> **Selected excerpt**

[Start of section]

This analysis, then, confirmed the previous finding by Frizelle and Fletcher (Reference Frizelle and Fletcher2014), who found single propositional constructions easier than bi-clausal constructions, and showed that this was also obtained in the comprehension task. However, in addition, and of particular interest here, was the demonstration that, first, the repetition task was much easier than the comprehension task, and second, that the difference between tasks was magnified for bi-clausal constructions.
A second question was whether the order of difficulty of constructions was similar with the two types of test. Figure 2 shows the relevant data.
A rank order was assigned to each of the 14 constructions (7 clause constructions in single propositional vs. bi-clausal form), for mean items correct in the repetition and comprehension tasks. These rank orderings were closely similar, giving a Spearman rho = ·95 (p < ·001). This result offers some evidence for the validity of the two tests as measures of language knowledge, insofar as they are both sensitive to the same aspects of clause complexity. It also suggests that the interaction between task and clause type could reflect a ceiling effect whereby the repetition task did not discriminate between clause types as many of the children found it relatively easy.
Nevertheless, if we turn to look at the extent to which there is agreement between measures in terms of estimating individual differences in children's language knowledge, the data look much less impressive. The correlation between total scores for repetition and comprehension is only ·08 (p = ·656). However, because the correlation measures only the strength of the relationship between the two variables, but not the agreement, we also completed a Bland–Altman analysis (Bland & Altman, Reference Bland and Altman1995). In a Bland–Altman plot (Figure 3) the difference between the two assessment measures is plotted against the mean of the two measurements. This method allows us to calculate the mean difference between the two methods of assessment (the ‘bias’) and 95% limits of agreement of the mean difference (1·96 SD).
As shown in Figure 3, the two measures do not show any consistency in children's performance. There is a trend in the data, i.e. as the average performance on both measures increases, the differences between the measures are linearly decreasing, i.e. there is more agreement between the measures when children are performing at a higher level. In addition, as shown by the funnel shape of the confidence intervals, the variance around the mean difference is not constant. The results show that the lower the performance on the multiple-choice comprehension task, the more variability and the greater the differences between the two measures.
In a final analysis, we considered on an item-by-item level whether a child's knowledge as indexed by repetition agreed with their knowledge as indexed by comprehension. For each child, items were categorized as correct for both repetition and comprehension, correct for repetition and incorrect for comprehension, incorrect for repetition and correct for comprehension, or incorrect in both repetition and comprehension. For each individual, a phi coefficient and a Fisher's Exact Probability Test were computed to assess whether there was agreement on an item-by-item level. This was computed for thirty of the thirty-three children (there were 3 children who performed at ceiling on the sentence repetition task, which resulted in a zero value occupying two of the four cells of the 2 × 2 table, precluding a Fisher's exact computation). The results are shown in Table 2. With Bonferroni correction, the value required for significance was p < ·002. There were no cases of significant agreement.
notes: MC – multiple-choice; SR – sentence recall; the information is given in order of the strength of the effect size; significance with Bonferroni correction: p < ·002.
Modelling the pattern of results
Agreement between repetition and comprehension tests looks very different, depending on whether one is considering the rank ordering of difficulty of constructions, or the rank ordering of children's scores. To gain further understanding of this puzzling pattern of results, we constructed a computational model, in which different processes were simulated to see how they might affect performance.

[End of section]

> **Recorded data**

[Start of section]

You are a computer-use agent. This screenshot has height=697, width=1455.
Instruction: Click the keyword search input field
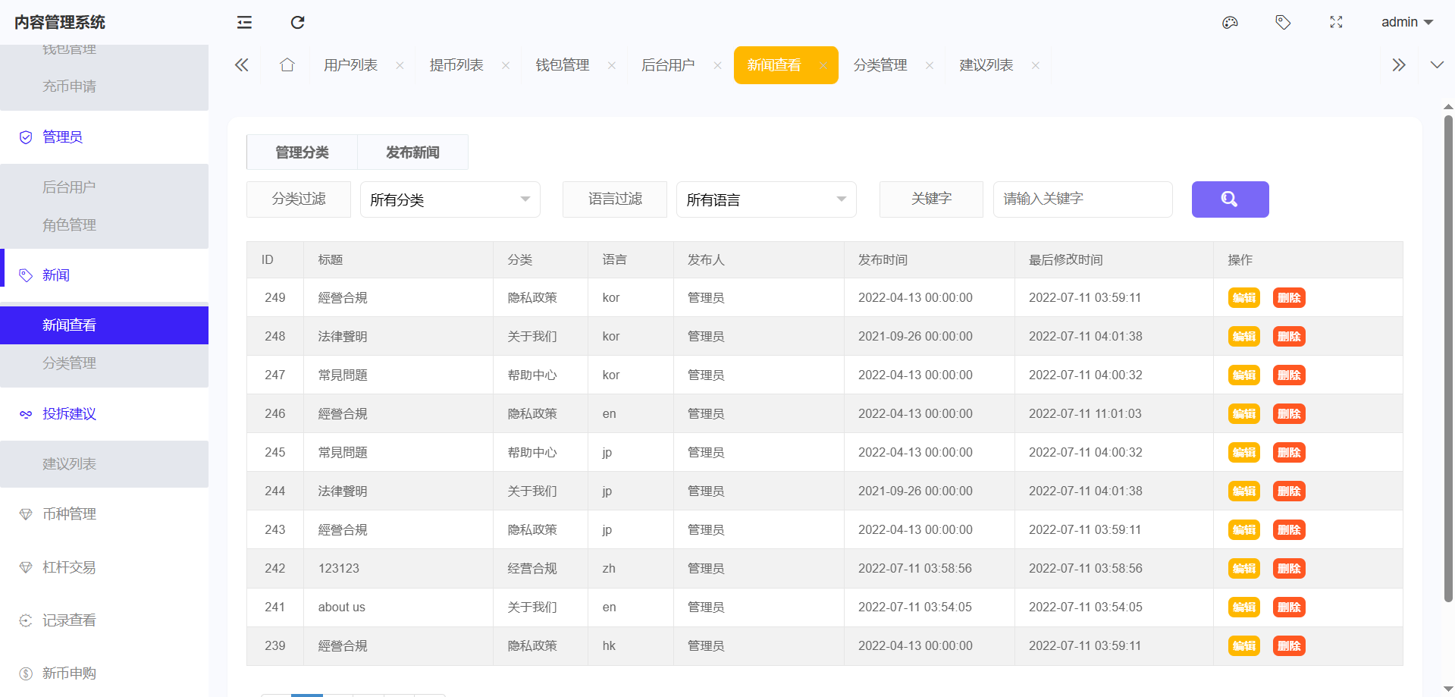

[End of section]

> **Problems to work on**
1/ In the passage on repetition and comprehension tests, rewrite everything from "This analysis, then, confirmed" down to "for bi-clausal constructions.", changing "bi-clausal" to "two-clause".
2/ Write the next part of the passage on repetition and comprehension tests, picking up after its final sentence.

> **Results in order**
1/
This analysis, then, confirmed the previous finding by Frizelle and Fletcher (Reference Frizelle and Fletcher2014), who found single propositional constructions easier than two-clause constructions, and showed that this was also obtained in the comprehension task. However, in addition, and of particular interest here, was the demonstration that, first, the repetition task was much easier than the comprehension task, and second, that the difference between tasks was magnified for two-clause constructions.

2/
A child's score on a given item is 1 or 0, i.e. a binary right or wrong. The factors that determine this score can be broken down into those relating to linguistic difficulty – a property of the item, which depends on its syntactic structure – and those relating to individual differences in children's syntactic competence. In addition, there will be an element of random error on any one trial, and on a comprehension item there will be cases where the child guesses correctly despite failing to understand.
We can simulate this situation with a formal model (see Supplementary Material, available at: <https://doi.org/10.1017/S0305000916000635>), in which the probability of success on a repetition item is:
Where Pi is the probability of success that reflects the linguistic difficulty of a given item, and Ps is the probability of success that reflects the syntactic competence of a specific child.
The probability of success for a comprehension item is the same, except that one in four of items that would otherwise be failed are correct by guessing, and so:
Note that the same values are used for Pi and Ps regardless of whether we are modelling comprehension or repetition. In addition, the distinction between the easy (single propositional) and difficult (bi-clausal) items for a construction is modelled by subtracting ·1 from Pi for difficult items.
Suppose we simulate the case where an item Pi is ·9 and the child's Ps is ·7. Then R is ·9 * ·7 = ·63, which means the chance of a correct response to a repetition item of this kind is ·63. C is computed as ·63 + ·25 * (1 – ·63) = ·72, so the chance of a correct response to a comprehension item of this kind is ·72.
Here we introduce a new term. ‘Pc’, which corresponds to variation from child to child in skills that affect comprehension only. In practice, we simulate a single child/item score by taking a value of Pc and Pi to generate values of R and C, generating a random number between 0 and 1, and assigning the item as correctly repeated if the random value falls below R, and correctly comprehended if it falls below C. We repeat this procedure for a whole set of items and children, using various ranges of Pc and Pi, to generate a simulated dataset that parallels our observed dataset. We can then compare how the simulated dataset matches the real dataset. The R script for the model is given in the Supplementary Material.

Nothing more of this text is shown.